Ah, here’s one of those: “An anthology of old stuff by a band most people don’t give a shit about.” I guess the anthology / discography is the hardcore / punk / emo / indie / blah blah scene’s equivalent of the ‘Best of’ in pop music. An ego bloat. A “We were so super important that you must hear every last sound we ever committed to record, even the time that the sound guy farted over the second take of our demo.” Where some bands attempt to convince you that they are vital in the whole scheme of things, a critical cog that changed the course of music. And so Nuzzle bestow upon us 20 tracks worth of material from when they were actually a very active band, rather unlike their current incarnation, the Nuzzle which put out an LP on Troubleman four years after their previous release. And the Nuzzle of Y2K is a tad different from that on aural display here. The nu-Nuzzle is indie rock perfection, all Built to Spill styled slacker-dom. The Nuzzle of yore? A different kettle of fish. Or kettle of boiling water, if you prefer to be vegan about it. The old Nuzzle is, well, emo.

The first track on this is worth the entry fee alone. “The Sorting That Evens Things Out” is frantic, Dischordant hardcore tinged emo rock from the mid ’90s. The spazzy cried vocals slide all around in the thick as fuck groove the guitars create, as high pitched chords jar the ears. Totally fits into that era with bands like Ordination of Aaron and Julia, generating the emo sound from back then that I have learned to love. Nearest comparison we have these days is the sadly departed I Hate Myself, who played similar tricks with their guitars, building the brooding intro meticulously over sombre vocals, and lifting it up into powerful rocked out parts full of floods of tears and slashed wrists. Oh! The Humanity! Just listen to ‘Our Miss Givings’. To die for. To die to, even. The earlier material is a little more freaked out and the songs tend to be shorter. The ‘Anchors Astreigh’ 7″ (the only songs I already owned from this CD) is four tunes fuelled by driving grooves and nutty vocals, and makes for a good contrast with some of the slower stuff from the LP. The 90-second blasts of ‘Karpal Tunnel’ and the chunky ‘Cavendish’ where the vocalist totally loops out like he’s in Antioch Arrow or something, are the highlights from this recording.

There are also a couple of throwaways at the end, ‘Bencht’ from 1993 is oddly Nirvana-esque (it’s the nasal vocals that do it), but ‘Thermopolis’ trumps it as part of the previously unreleased stuff from 1992, total Nirvana homage. These final tracks are really only here from completeness, no need to give them repeated listenings but it’s interesting to hear anyway.
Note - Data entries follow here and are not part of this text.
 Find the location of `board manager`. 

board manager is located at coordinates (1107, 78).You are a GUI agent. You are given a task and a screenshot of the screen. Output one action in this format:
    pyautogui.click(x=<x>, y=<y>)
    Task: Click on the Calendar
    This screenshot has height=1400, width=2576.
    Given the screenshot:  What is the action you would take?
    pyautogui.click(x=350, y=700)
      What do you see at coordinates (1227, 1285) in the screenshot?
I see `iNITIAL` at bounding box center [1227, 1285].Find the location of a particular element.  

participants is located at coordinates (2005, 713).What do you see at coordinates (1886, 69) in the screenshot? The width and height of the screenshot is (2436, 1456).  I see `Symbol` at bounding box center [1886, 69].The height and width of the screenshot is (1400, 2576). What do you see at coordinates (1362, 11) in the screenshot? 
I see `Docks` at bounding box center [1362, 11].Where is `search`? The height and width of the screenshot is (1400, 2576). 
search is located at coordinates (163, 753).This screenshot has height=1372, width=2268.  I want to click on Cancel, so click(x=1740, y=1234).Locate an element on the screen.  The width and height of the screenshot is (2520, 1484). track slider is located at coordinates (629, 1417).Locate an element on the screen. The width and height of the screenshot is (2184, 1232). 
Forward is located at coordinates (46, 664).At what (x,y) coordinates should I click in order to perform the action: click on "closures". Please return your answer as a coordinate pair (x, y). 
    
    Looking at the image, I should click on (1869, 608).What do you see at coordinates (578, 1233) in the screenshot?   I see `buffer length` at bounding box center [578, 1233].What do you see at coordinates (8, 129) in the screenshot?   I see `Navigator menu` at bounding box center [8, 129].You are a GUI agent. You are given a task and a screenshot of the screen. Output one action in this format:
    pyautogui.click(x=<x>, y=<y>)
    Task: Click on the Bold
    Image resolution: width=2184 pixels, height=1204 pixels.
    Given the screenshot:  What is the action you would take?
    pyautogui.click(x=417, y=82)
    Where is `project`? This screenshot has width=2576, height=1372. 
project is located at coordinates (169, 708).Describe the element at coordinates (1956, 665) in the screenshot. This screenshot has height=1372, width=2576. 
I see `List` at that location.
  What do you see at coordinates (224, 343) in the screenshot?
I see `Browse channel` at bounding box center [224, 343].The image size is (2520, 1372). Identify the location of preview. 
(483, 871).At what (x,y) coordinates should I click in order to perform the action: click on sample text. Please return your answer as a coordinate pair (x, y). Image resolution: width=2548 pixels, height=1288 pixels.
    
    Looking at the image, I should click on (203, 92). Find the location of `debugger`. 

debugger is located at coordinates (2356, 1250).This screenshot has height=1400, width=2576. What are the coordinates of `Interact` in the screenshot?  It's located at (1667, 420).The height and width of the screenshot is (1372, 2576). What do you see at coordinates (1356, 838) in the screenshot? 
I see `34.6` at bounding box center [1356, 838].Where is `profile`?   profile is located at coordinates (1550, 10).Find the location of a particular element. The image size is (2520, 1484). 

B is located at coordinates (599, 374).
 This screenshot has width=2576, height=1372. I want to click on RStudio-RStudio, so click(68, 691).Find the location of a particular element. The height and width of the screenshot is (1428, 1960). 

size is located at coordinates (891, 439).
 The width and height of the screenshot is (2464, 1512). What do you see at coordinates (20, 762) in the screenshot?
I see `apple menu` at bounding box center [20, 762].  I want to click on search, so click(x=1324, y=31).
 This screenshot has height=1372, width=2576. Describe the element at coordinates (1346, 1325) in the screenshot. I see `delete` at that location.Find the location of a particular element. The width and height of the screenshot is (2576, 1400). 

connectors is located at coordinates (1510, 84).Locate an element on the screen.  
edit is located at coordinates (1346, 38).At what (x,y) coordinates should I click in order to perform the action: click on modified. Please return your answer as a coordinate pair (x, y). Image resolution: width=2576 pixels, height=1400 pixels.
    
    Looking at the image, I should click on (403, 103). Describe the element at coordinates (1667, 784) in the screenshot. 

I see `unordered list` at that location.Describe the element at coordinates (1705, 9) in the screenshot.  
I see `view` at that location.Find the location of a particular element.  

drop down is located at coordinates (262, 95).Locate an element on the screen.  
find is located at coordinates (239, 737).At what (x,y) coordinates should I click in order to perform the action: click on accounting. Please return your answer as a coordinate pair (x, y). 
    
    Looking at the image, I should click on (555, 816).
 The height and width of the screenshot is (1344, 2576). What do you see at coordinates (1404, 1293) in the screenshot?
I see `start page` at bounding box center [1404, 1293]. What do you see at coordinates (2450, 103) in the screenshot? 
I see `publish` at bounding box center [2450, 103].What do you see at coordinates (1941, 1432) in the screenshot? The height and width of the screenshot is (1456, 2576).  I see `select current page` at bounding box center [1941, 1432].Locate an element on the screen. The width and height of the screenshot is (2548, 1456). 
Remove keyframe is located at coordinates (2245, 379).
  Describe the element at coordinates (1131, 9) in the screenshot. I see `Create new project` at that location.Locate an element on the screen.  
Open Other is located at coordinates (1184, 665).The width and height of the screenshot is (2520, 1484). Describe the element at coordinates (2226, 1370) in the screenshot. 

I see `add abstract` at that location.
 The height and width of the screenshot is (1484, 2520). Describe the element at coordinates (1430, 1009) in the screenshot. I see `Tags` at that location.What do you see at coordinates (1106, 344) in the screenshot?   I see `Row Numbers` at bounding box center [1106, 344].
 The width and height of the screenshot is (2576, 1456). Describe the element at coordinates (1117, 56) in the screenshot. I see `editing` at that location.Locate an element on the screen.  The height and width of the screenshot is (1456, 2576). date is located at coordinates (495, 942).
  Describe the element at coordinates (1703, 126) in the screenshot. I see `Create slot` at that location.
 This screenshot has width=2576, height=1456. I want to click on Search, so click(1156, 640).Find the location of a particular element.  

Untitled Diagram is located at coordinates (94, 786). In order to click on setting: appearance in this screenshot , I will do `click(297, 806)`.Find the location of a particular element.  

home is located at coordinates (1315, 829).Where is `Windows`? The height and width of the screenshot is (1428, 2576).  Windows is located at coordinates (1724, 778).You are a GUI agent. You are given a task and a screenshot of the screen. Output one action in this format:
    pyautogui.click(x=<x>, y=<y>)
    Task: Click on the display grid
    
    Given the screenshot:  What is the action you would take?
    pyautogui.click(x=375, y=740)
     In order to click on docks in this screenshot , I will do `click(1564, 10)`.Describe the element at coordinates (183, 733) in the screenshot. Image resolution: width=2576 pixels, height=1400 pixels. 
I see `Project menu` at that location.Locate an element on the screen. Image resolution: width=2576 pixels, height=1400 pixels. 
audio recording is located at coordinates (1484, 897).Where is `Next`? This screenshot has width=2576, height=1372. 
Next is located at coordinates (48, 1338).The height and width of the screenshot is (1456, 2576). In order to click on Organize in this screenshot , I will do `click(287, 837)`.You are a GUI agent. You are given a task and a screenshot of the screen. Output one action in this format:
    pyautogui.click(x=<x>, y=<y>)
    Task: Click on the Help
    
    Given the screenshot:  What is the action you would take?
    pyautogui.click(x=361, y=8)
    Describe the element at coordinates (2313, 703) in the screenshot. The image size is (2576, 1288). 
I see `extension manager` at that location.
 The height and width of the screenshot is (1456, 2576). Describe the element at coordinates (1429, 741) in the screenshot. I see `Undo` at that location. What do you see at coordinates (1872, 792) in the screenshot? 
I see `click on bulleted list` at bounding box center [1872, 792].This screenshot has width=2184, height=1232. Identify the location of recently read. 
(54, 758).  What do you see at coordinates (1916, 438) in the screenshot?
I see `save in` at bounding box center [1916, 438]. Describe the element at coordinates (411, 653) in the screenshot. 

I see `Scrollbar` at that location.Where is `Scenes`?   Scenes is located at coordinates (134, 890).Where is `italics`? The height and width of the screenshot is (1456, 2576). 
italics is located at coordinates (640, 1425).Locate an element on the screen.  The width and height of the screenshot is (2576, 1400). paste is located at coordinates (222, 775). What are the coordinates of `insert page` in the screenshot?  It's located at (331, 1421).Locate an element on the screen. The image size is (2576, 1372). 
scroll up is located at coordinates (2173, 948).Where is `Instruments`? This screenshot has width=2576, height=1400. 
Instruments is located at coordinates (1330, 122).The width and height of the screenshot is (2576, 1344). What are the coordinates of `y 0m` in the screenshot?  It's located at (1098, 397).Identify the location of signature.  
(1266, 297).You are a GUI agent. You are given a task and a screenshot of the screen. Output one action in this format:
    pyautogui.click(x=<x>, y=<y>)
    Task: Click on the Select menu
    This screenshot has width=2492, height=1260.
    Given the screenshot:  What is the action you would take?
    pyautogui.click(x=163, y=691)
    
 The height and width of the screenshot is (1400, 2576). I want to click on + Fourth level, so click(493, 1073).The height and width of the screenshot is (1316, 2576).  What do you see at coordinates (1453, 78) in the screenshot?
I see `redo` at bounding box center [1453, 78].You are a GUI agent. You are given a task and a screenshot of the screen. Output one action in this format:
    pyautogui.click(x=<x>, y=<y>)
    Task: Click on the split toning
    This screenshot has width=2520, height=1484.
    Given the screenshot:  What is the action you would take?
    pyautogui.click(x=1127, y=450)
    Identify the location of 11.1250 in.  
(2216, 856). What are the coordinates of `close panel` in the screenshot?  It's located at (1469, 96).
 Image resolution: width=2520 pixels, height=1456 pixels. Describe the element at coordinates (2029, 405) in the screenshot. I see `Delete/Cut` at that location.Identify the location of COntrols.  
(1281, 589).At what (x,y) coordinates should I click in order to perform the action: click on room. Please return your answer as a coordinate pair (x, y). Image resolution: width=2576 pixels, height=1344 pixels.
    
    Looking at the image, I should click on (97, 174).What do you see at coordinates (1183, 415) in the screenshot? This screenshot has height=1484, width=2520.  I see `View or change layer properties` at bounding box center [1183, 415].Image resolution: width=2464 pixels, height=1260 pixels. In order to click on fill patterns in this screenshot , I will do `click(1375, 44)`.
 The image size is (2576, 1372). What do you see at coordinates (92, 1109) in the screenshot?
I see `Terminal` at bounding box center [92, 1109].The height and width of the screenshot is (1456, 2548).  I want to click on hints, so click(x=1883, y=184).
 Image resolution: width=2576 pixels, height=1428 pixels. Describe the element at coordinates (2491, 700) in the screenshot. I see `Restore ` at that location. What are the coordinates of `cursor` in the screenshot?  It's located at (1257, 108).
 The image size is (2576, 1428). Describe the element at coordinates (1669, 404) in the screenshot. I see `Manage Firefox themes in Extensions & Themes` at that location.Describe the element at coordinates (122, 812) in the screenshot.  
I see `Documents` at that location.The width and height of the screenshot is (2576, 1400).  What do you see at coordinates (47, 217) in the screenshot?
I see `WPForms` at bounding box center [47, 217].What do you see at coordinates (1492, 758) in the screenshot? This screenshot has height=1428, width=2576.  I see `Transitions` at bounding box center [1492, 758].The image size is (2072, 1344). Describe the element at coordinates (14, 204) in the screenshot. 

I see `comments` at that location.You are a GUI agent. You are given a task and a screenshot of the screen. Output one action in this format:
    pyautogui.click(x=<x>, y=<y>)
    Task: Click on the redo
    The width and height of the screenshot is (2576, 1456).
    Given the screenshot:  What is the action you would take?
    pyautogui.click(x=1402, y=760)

Apart from that, it’s hard to fault. I just wish there was better liner notes, like some band history, or lyrics even! Never mind.

Whilst this is not essential in the scheme of things at all, it is this: great. Good way of getting hold of some damn fine music that is now totally out of press. Pick this up, be you an emo completist collector nerd, or a person who just digs melodic, kooky indie rock stuff with a subtle hardcore kick to it.